# WHAT IS ASKED
Rewrite the records from the line containing "1002x642 pixels. How" through the end of the records, replacing "dropdown" with "drop-down" and keeping everything else unchanged. Leave the pictures out of the output.
==*==
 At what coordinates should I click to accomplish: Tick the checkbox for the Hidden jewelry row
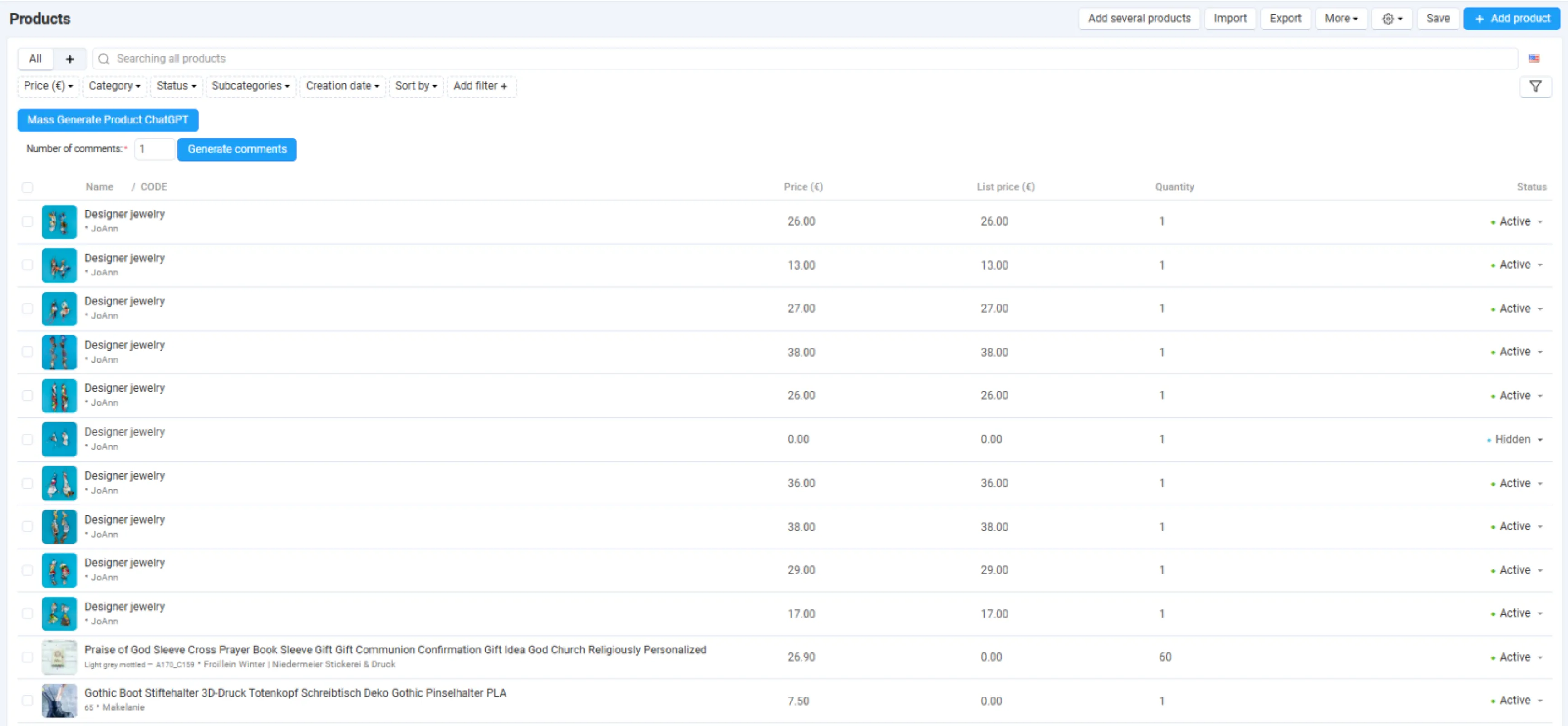coord(27,439)
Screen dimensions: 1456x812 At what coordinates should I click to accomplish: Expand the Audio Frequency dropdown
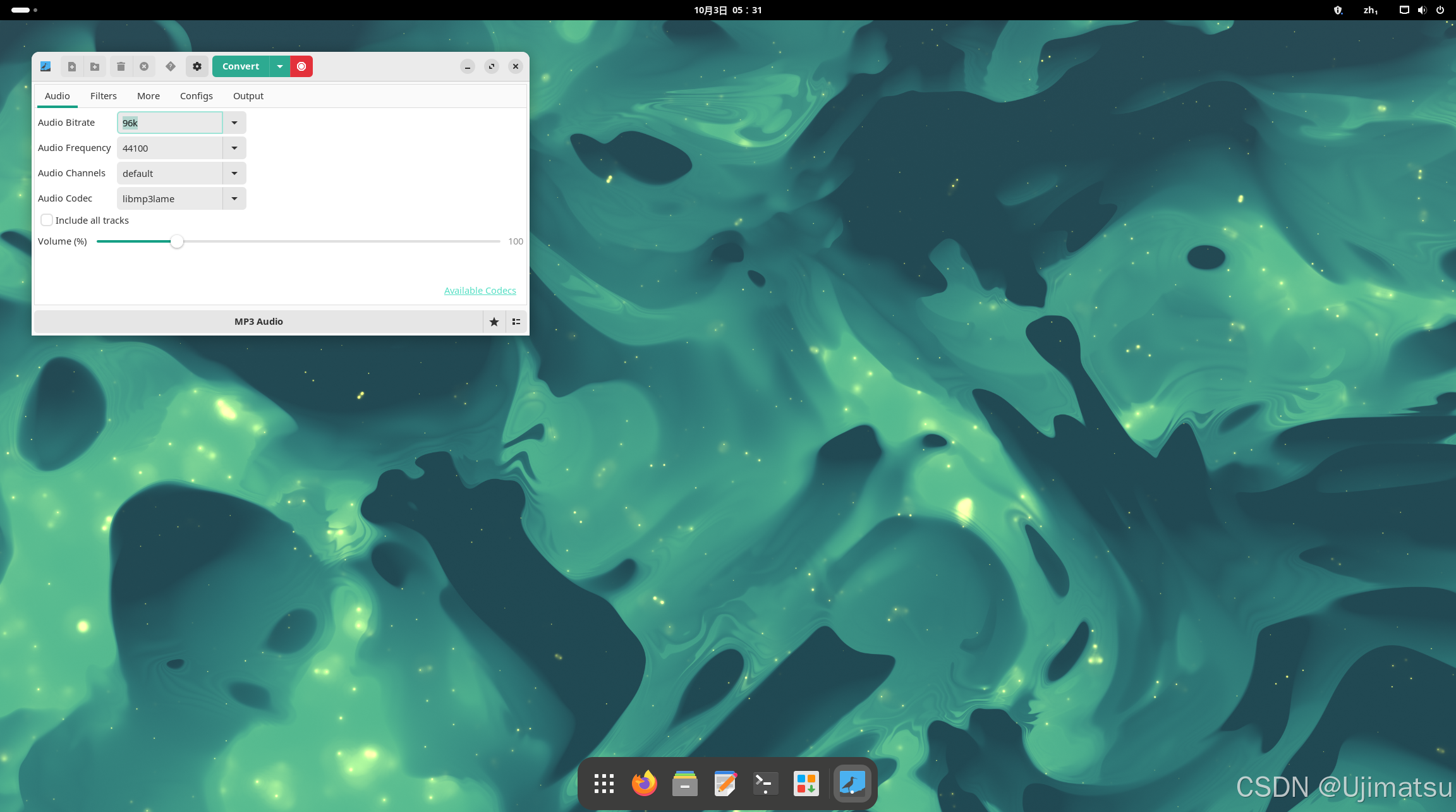(234, 148)
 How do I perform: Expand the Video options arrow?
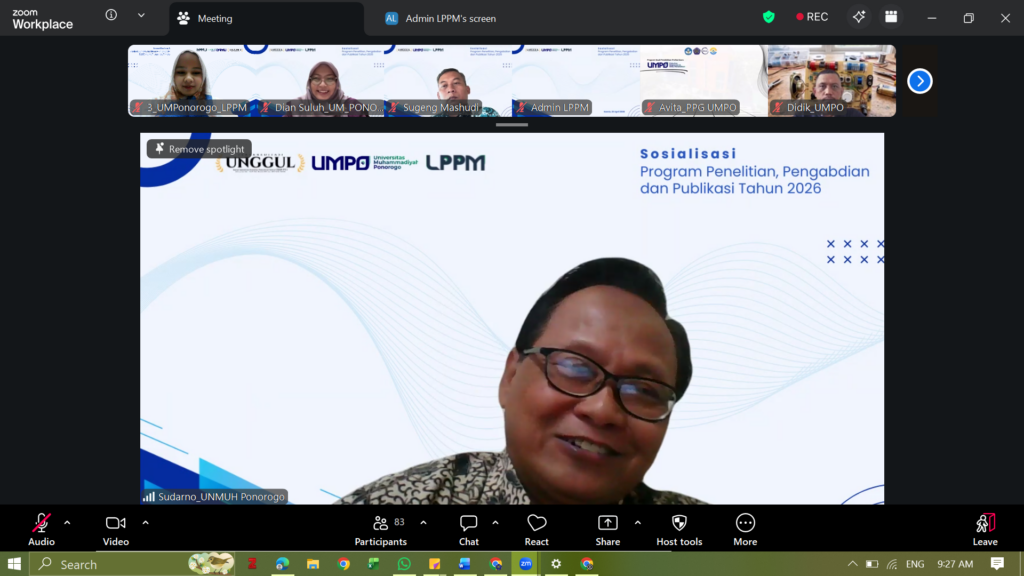145,522
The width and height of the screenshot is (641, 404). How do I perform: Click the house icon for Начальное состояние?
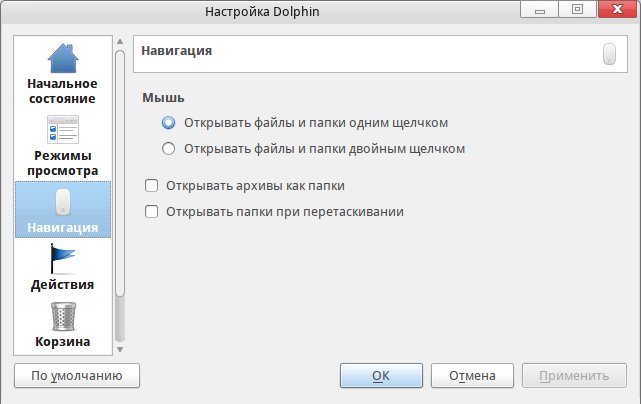pyautogui.click(x=63, y=59)
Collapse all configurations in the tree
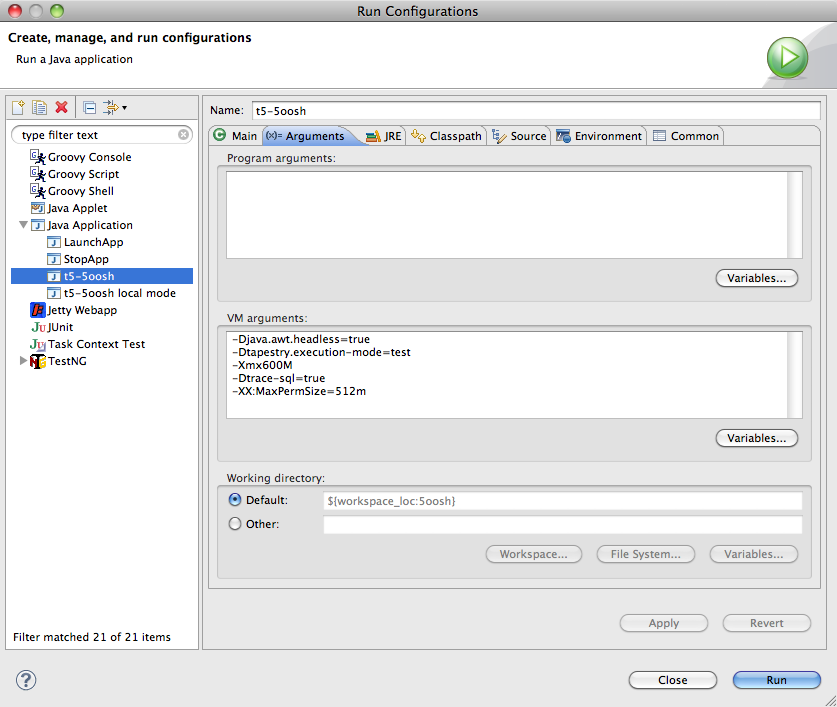837x707 pixels. (89, 107)
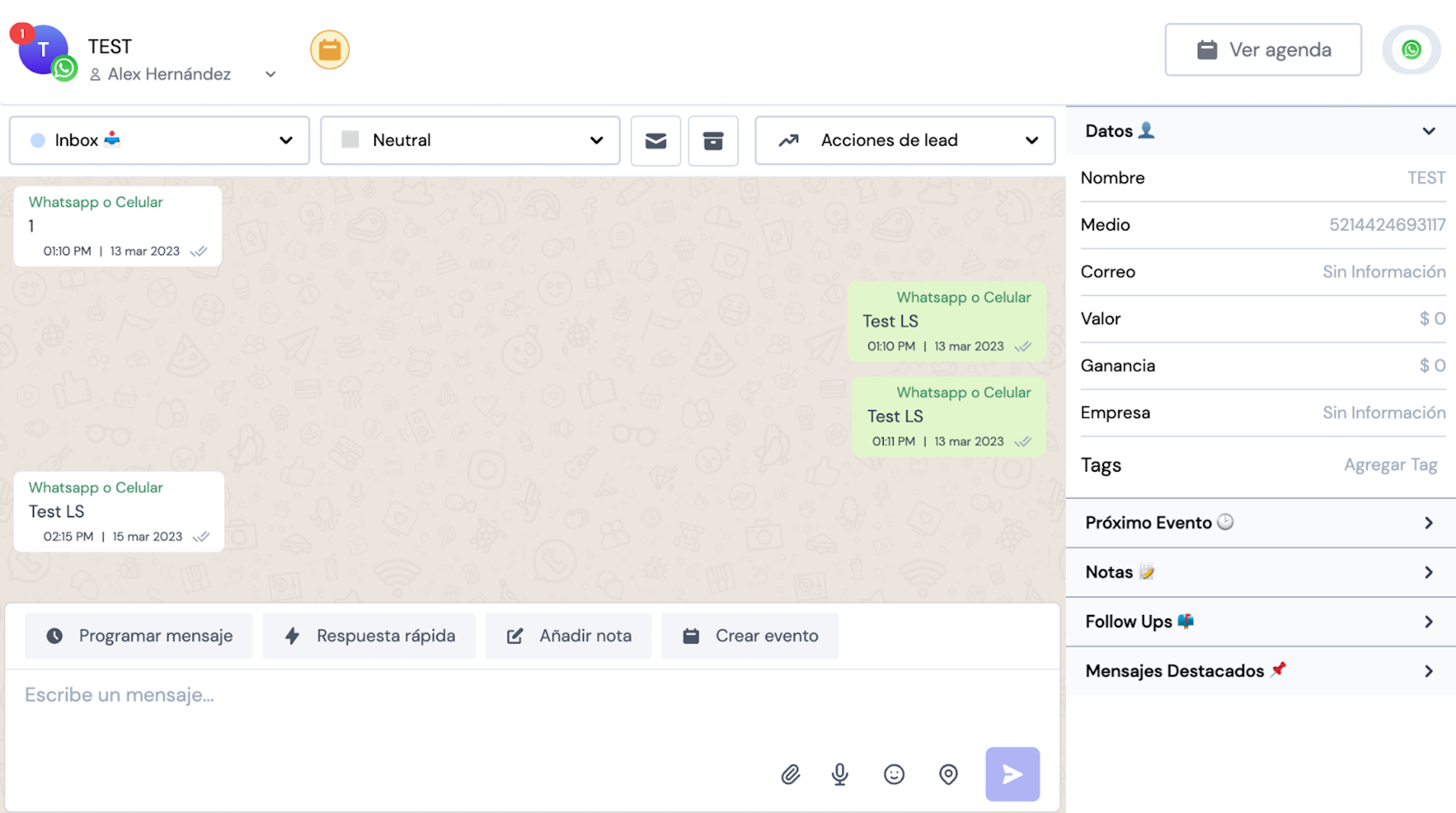The image size is (1456, 813).
Task: Click the Ver agenda button
Action: pyautogui.click(x=1263, y=50)
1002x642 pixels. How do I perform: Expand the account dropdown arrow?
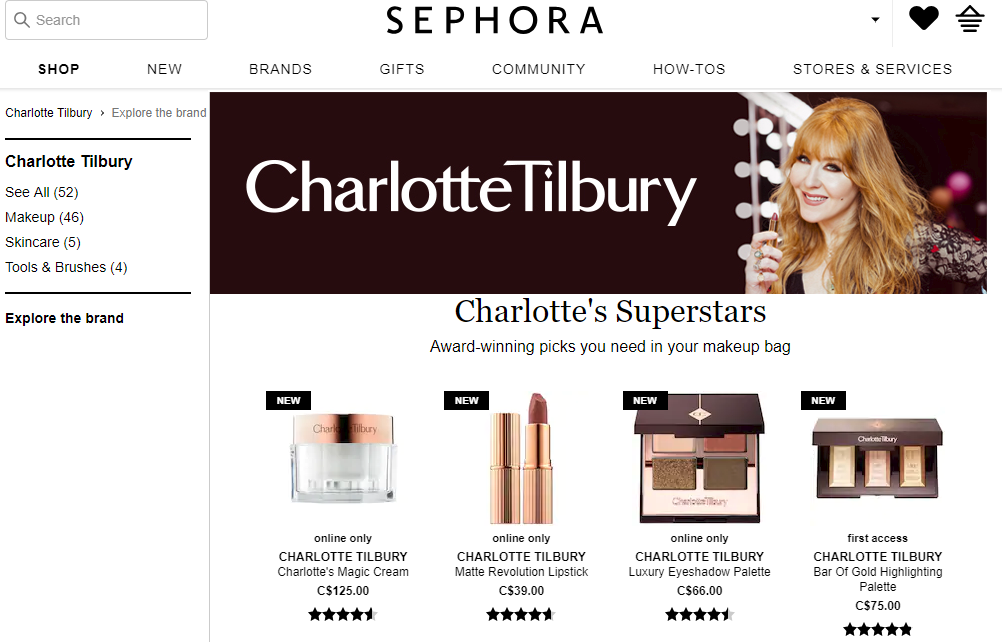pos(875,20)
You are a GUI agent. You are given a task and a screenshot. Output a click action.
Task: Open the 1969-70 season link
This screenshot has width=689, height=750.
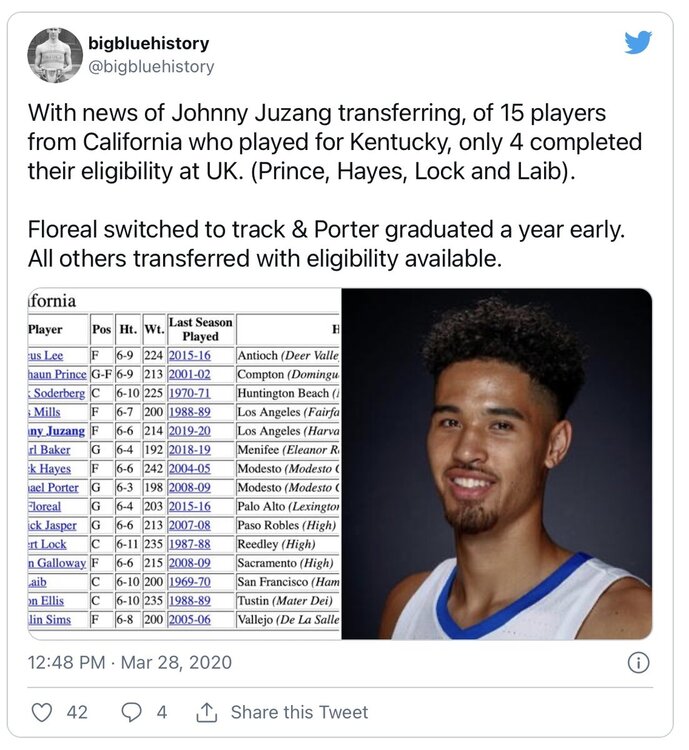click(x=189, y=582)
==*==
# REPLY TO THE EXERCISE
1002x642 pixels. How do I perform: Expand the account drop-down arrow?
pos(875,20)
You are a GUI agent. You are given a task and a screenshot. Output a click action.
Task: Open the 1969-70 season link
This screenshot has width=689, height=750.
click(x=189, y=582)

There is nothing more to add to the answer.